======== MATERIAL FOR THE TASK

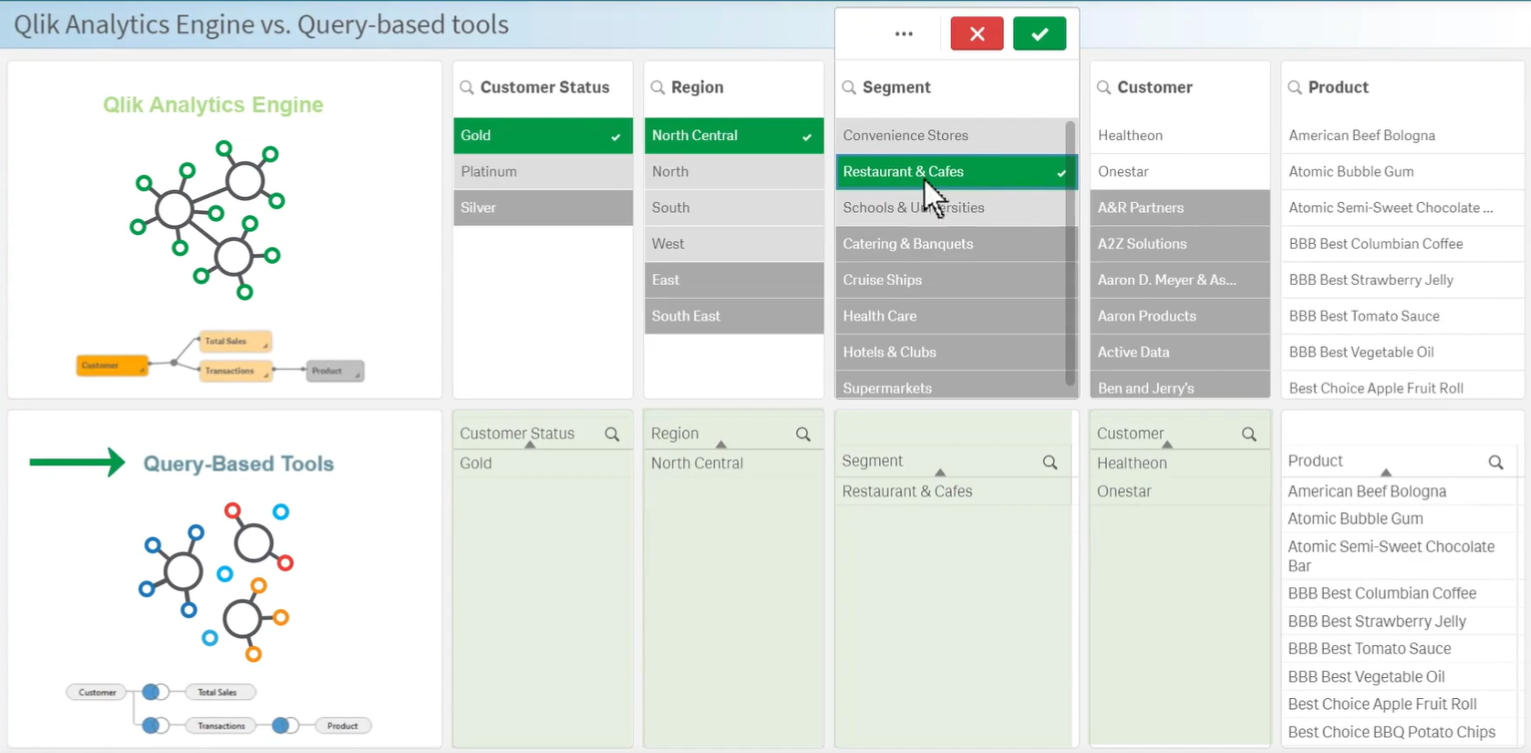The height and width of the screenshot is (753, 1531).
Task: Confirm the Segment selection with the green checkmark button
Action: pos(1039,33)
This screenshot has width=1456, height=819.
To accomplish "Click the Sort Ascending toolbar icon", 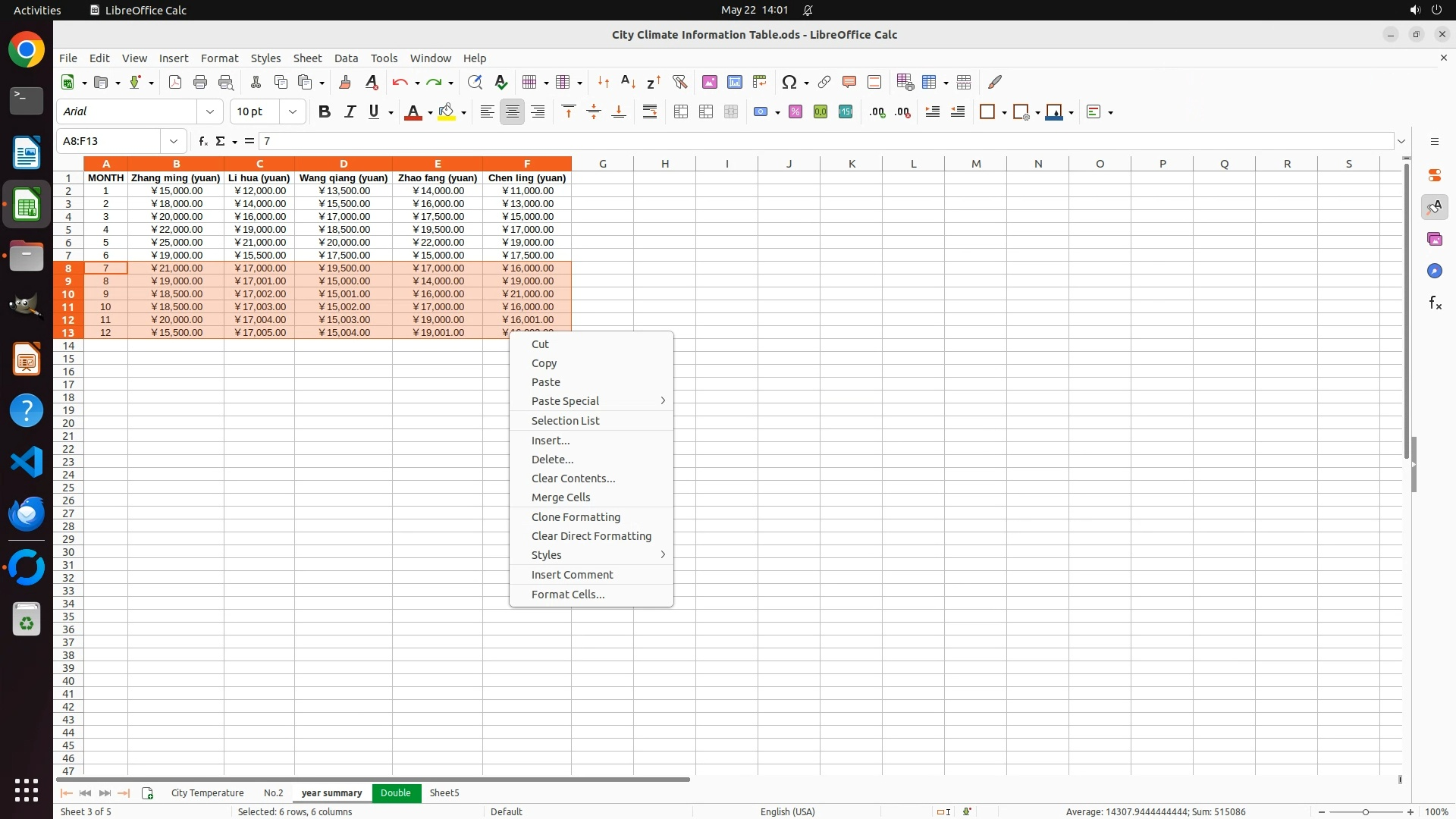I will [628, 82].
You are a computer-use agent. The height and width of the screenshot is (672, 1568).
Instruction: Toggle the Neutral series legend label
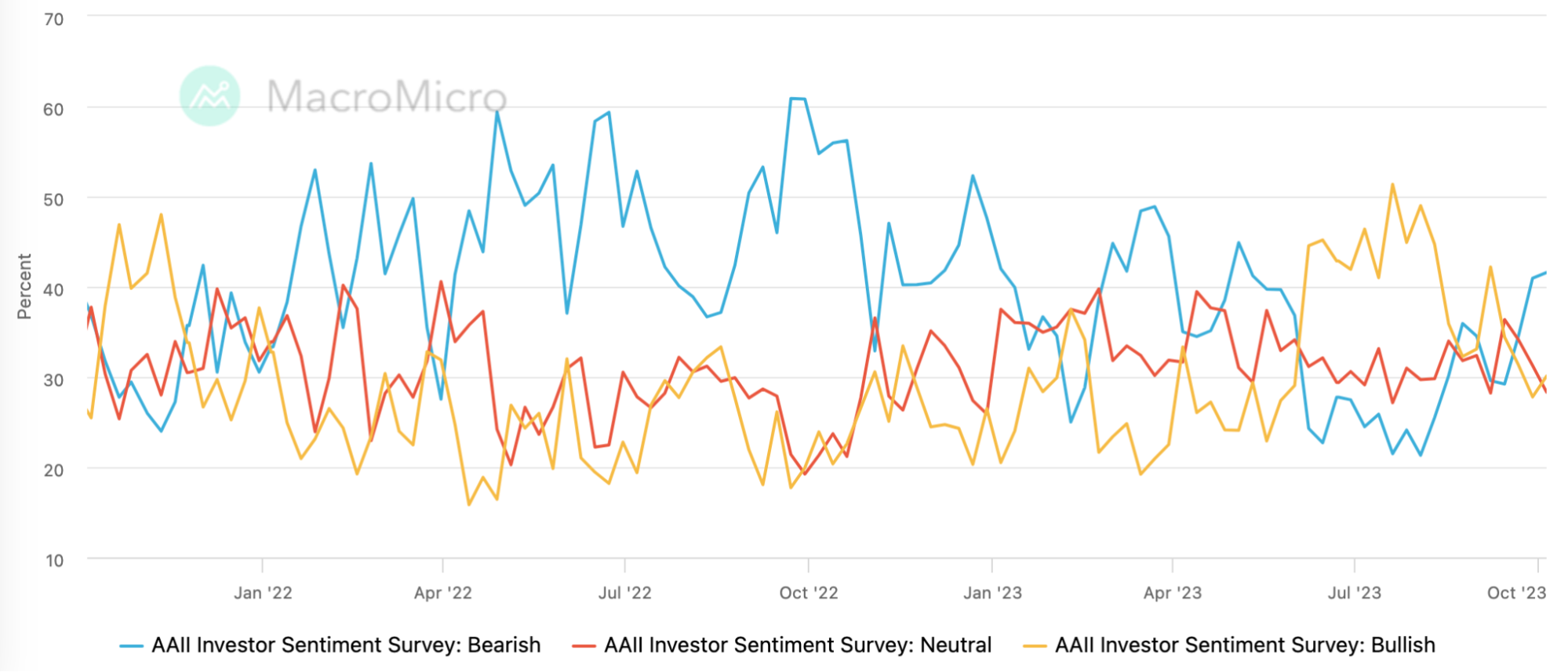(798, 645)
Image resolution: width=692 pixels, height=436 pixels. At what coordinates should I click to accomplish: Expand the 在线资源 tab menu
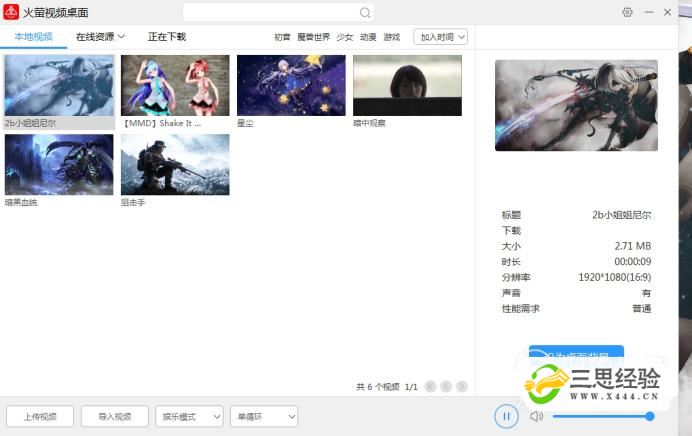click(x=100, y=37)
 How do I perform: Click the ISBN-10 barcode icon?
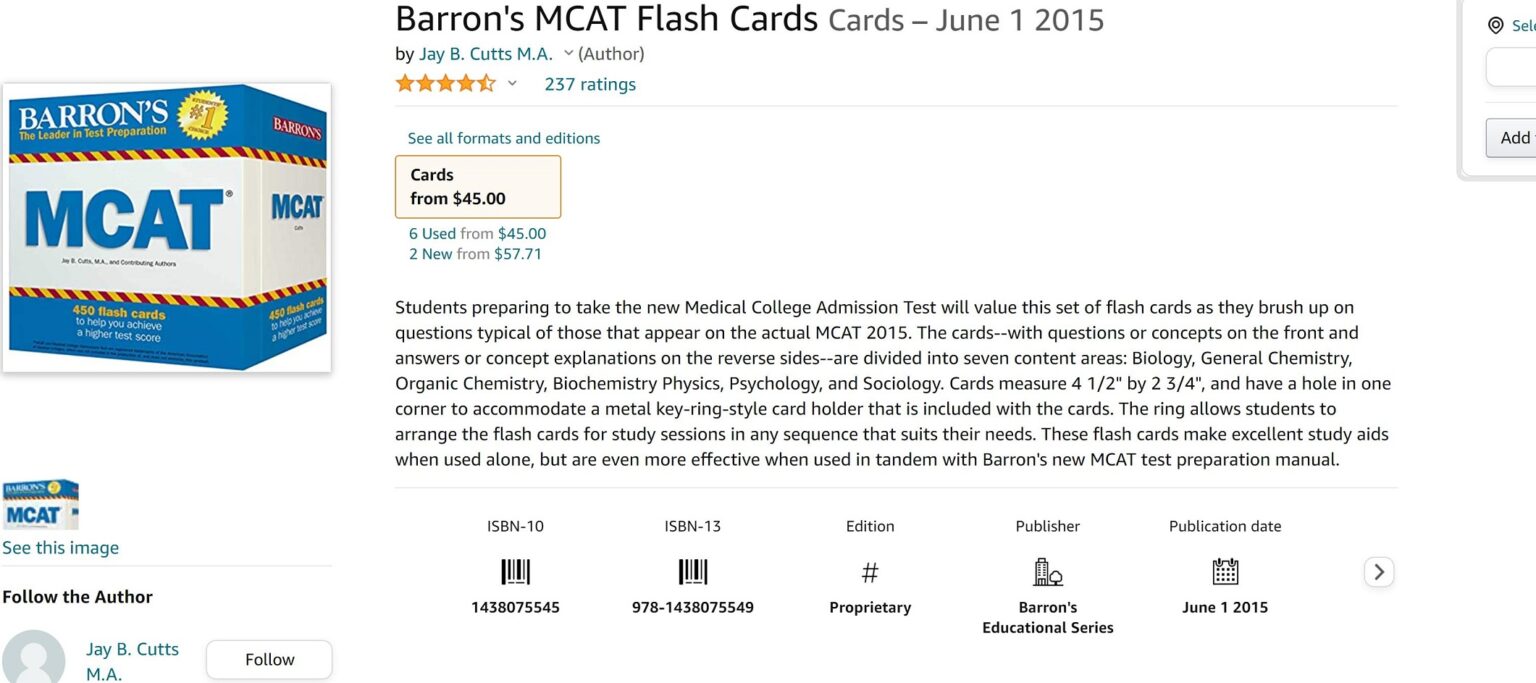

================

PROBLEM STATEMENT
Quote the material word for word, from the line containing "You are a computer-use" through the end of the material, leaving out the pictures.

TASK RESULT
You are a computer-use agent. The height and width of the screenshot is (672, 1568).
Instruction: Toggle the Neutral series legend label
(798, 645)
Image resolution: width=692 pixels, height=436 pixels. At what coordinates should I click to accomplish: Expand the 在线资源 tab menu
click(x=100, y=37)
 How do I perform: Click the ISBN-10 barcode icon?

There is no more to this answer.